### Task item
The output should be the line containing "Expand Unit 4: Word" and every later line of the records, exactly as written, and nothing else.

### Given data
********

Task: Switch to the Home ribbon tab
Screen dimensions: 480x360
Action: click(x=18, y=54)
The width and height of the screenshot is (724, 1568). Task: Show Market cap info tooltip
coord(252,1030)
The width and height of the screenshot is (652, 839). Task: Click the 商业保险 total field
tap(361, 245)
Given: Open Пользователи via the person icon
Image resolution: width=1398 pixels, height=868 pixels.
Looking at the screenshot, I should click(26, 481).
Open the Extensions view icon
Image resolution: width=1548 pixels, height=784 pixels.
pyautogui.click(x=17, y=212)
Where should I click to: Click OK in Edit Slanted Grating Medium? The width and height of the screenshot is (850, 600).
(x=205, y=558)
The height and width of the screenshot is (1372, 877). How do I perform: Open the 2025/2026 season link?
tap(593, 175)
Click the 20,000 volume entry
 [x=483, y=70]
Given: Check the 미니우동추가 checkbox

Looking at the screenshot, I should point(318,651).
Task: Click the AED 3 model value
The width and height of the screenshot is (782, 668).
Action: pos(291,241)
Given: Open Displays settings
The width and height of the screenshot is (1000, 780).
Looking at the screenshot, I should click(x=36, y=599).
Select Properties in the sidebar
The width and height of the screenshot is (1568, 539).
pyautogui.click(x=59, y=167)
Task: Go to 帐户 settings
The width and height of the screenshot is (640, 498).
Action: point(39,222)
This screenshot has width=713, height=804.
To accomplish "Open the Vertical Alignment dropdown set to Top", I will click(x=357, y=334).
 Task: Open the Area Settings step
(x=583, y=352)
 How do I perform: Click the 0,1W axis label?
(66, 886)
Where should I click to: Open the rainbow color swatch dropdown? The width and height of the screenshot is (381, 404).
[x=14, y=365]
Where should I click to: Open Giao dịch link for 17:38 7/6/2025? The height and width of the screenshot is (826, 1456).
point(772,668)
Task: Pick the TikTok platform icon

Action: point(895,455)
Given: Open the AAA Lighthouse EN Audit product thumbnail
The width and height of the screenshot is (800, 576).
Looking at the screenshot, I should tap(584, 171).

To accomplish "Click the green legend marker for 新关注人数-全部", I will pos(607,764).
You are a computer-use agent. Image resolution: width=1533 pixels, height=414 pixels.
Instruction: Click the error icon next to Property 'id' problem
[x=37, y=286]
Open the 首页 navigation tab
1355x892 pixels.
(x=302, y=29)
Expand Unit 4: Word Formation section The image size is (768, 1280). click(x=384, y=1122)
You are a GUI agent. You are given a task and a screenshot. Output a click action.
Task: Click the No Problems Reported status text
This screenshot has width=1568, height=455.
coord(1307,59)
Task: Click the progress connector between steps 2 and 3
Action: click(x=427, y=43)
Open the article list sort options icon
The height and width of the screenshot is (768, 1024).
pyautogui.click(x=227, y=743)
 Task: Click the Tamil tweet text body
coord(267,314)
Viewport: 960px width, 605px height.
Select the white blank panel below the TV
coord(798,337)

********

### Output
Expand Unit 4: Word Formation section The image size is (768, 1280). click(x=384, y=1122)
You are a GUI agent. You are given a task and a screenshot. Output a click action.
Task: Click the No Problems Reported status text
This screenshot has width=1568, height=455.
coord(1307,59)
Task: Click the progress connector between steps 2 and 3
Action: click(x=427, y=43)
Open the article list sort options icon
The height and width of the screenshot is (768, 1024).
pyautogui.click(x=227, y=743)
 Task: Click the Tamil tweet text body
coord(267,314)
Viewport: 960px width, 605px height.
Select the white blank panel below the TV
coord(798,337)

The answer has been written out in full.